— Start of Records provided —
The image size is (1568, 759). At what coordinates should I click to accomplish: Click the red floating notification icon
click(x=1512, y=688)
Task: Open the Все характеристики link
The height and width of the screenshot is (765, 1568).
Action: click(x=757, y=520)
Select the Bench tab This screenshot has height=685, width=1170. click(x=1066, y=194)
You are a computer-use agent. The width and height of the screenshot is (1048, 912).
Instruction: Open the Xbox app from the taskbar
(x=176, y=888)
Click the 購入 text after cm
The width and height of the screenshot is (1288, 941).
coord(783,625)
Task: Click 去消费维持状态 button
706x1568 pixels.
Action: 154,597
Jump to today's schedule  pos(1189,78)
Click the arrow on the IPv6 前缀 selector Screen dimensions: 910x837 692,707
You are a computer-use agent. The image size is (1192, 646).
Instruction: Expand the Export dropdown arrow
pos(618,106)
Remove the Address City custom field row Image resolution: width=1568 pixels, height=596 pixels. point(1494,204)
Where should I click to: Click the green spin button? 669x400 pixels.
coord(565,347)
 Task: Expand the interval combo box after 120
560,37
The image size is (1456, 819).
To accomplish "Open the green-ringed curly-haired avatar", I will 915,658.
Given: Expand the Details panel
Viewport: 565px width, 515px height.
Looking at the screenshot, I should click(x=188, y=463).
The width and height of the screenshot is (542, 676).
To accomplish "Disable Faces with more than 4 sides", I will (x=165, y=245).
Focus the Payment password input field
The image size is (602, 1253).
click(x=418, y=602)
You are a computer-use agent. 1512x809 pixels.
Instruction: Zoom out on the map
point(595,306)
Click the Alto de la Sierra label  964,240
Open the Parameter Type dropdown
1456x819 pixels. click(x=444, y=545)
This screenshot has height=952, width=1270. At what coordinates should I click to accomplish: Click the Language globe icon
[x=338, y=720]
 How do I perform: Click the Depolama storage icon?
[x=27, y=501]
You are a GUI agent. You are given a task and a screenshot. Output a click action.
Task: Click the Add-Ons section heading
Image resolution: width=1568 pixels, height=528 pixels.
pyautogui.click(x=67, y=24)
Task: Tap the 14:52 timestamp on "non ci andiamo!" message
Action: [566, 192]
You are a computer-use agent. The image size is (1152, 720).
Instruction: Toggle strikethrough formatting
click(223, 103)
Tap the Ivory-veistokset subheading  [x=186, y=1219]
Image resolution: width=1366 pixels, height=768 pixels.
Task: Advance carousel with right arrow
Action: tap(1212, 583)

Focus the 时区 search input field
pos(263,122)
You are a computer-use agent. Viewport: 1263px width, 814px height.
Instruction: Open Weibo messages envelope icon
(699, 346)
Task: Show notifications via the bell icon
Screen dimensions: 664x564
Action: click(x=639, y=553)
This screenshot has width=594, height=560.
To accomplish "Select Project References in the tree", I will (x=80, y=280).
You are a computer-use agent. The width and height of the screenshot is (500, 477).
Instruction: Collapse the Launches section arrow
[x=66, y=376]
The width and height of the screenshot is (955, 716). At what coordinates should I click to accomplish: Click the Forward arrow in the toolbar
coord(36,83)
— End of Records provided —
Rewrite the part of the entries above that opens with the line containing "Task: Click 去消费维持状态 button" and closes with the line containing "Click the arrow", both included, as a Markdown table with the columns Row and Line. Give each line a row number, and leave out any blank lines.

--- Output below ---
| Row | Line |
|---|---|
| 1 | Task: Click 去消费维持状态 button |
| 2 | 706x1568 pixels. |
| 3 | Action: 154,597 |
| 4 | Jump to today's schedule  pos(1189,78) |
| 5 | Click the arrow on the IPv6 前缀 selector Screen dimensions: 910x837 692,707 |